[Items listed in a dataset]
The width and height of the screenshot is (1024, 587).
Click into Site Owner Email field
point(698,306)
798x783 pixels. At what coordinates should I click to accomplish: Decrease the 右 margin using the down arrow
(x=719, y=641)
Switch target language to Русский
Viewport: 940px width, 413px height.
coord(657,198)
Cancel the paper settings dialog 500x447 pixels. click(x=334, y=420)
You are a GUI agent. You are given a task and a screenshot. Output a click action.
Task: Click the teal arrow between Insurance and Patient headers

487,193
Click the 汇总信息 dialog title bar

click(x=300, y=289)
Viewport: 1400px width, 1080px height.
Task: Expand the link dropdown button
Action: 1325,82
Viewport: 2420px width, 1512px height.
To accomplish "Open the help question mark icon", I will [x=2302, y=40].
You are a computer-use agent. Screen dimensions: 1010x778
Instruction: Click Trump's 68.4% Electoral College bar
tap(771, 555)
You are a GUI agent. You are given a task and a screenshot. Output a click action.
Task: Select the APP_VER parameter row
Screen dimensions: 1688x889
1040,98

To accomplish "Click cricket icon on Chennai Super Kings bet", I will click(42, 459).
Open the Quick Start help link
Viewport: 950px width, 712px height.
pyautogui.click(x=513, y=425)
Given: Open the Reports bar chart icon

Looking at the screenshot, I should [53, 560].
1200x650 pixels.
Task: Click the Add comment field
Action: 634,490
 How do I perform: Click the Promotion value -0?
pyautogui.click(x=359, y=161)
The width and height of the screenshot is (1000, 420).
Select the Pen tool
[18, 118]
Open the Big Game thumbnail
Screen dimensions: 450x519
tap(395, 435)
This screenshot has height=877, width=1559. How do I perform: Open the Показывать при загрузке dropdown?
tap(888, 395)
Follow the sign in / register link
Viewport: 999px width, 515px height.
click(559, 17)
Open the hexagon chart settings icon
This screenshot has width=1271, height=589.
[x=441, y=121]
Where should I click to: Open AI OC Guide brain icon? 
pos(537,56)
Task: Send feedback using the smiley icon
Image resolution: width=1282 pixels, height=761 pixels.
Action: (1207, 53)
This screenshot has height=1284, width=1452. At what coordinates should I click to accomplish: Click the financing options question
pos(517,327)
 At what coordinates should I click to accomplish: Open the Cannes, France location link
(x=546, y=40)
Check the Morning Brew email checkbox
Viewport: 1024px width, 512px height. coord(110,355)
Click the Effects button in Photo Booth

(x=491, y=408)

#### WORK ITEM
Tell how many lines of the data include the word "help", and nothing else.

#### OUTPUT FOR THIS EXERCISE
2